7 September 2019   06:00 Diperbarui: 7 September 2019   06:06 50
+
Laporkan Konten
Laporkan Akun
Kompasiana adalah platform blog. Konten ini menjadi tanggung jawab bloger dan tidak mewakili pandangan redaksi Kompas.
Lihat foto
sumber: Pixabay.com/Mysticsartdesign

Anak tunggal berparas tampan itu menundukkan wajah. Memaksakan mata sipitnya terus menelusuri kata demi kata yang membentuk rangkaian kalimat di layar. Ia tahu pasti, untaian kalimat yang tersusun rapi dalam sebuah artikel itu ditulis Ayahnya.


"Ayah..."

**   

Mengurus kematian tidak pernah menyenangkan.

Pada kalimat terhenti, Jose terhenti. Merasa tak sanggup lagi membaca artikel sampai tuntas. Hatinya remuk.
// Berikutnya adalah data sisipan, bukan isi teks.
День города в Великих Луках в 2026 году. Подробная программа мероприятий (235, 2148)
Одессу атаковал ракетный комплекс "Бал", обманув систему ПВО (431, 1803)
Sesuatu robek di lapisan terluar jiwanya. Ayah Calvin yang sibuk mengurus kematian. Ayah Calvin yang tidak pernah cinta padanya. Tubuh Jose menegang di pinggir kursi.

Dengan kaki serasa digantungi barbel, Jose melangkah ke depan grand piano. Dia bermain piano tanpa bernyanyi. Namun, yang dimainkannya jelas sebuah lagu.

Dimana dirimu

Ingatkah padaku

Ku selalu disini

Meniti bayangan

Kuterimakan keadaanku

Mencintaimu tanpa mampu memiliki

Kau yang terindah

Mengisi aku di sendiriku

Seperti tinta biru

Yang takkan terhapus di hatiku (Isyana Sarasvati-Kuterimakan).

**   

Bunda Alea masuk ke kamarnya. Jose tersenyum, tampil baik-baik saja. Lengannya terentang memeluk wanita cantik dengan knee length dress marun itu.

"Miss you, Son." ujar Bunda Alea.

Sambil membelai rambut Jose, Bunda Alea menceritakan banyak kejadian sepanjang minggu ini. Tentang jadwal yang berantakan. Peralihan beberapa proyek pekerjaan. Menemui teman yang akan melakukan penelitian di Barcelona. Jose mendengarkan dan berusaha memahami sebisanya.

"How's your week?" tanya Bunda Alea lembut.

"Normal," jawab Jose singkat.

Senyum penuh arti bermain di bibir Bunda Alea. "Kamu ini seperti Ayahmu."

Seperti Ayah? Biasanya, Jose bangga dipuji begitu. Kali ini tidak. Ayah Calvin yang selalu membuatnya merasa ditinggal-tinggal. Ayah Calvin yang menjauhkan Jose dari keluarga besar. Keluarga Ayah Calvin tak pernah menyukai Jose.

"Ok. Bunda pergi lagi ya. Take care."

Dengan satu kecupan kilat, Bunda Alea beranjak. Meninggalkan Jose sendirian.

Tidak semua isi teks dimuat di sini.